▸ Record set
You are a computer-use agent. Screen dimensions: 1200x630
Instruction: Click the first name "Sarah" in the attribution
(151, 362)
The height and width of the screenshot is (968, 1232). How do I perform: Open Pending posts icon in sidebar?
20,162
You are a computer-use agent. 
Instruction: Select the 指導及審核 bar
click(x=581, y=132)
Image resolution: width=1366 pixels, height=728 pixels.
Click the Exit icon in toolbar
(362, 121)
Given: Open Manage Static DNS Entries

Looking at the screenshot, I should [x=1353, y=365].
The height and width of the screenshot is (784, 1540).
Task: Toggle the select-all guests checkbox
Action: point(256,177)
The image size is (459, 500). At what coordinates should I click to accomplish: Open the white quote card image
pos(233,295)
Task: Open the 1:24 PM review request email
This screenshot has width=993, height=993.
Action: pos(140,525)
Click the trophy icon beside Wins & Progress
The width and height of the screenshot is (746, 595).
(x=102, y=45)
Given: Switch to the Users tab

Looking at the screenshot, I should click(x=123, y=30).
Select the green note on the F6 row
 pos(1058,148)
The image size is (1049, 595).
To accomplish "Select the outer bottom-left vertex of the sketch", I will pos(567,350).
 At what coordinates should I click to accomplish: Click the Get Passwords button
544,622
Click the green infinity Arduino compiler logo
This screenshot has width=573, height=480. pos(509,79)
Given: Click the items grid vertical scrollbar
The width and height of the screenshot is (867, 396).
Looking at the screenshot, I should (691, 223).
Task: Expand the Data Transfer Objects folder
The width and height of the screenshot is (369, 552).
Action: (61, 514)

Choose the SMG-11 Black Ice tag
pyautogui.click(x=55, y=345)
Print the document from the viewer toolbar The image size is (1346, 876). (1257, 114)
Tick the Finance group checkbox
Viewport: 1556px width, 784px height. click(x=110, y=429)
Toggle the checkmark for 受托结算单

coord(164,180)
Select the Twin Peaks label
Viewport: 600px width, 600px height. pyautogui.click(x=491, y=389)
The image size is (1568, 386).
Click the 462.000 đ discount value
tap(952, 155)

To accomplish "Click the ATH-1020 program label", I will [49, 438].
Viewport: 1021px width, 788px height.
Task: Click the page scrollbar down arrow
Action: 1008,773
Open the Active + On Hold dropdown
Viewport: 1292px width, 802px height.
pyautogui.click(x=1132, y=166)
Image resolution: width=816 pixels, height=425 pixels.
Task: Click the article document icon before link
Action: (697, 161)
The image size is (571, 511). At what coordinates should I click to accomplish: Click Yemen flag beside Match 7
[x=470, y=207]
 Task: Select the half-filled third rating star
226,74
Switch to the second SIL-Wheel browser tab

▸ What is expected
Set out every line from the material that contains the string "computer".

▸ Answer space
You are a computer-use agent. Screen dimensions: 1200x630
You are a computer-use agent. 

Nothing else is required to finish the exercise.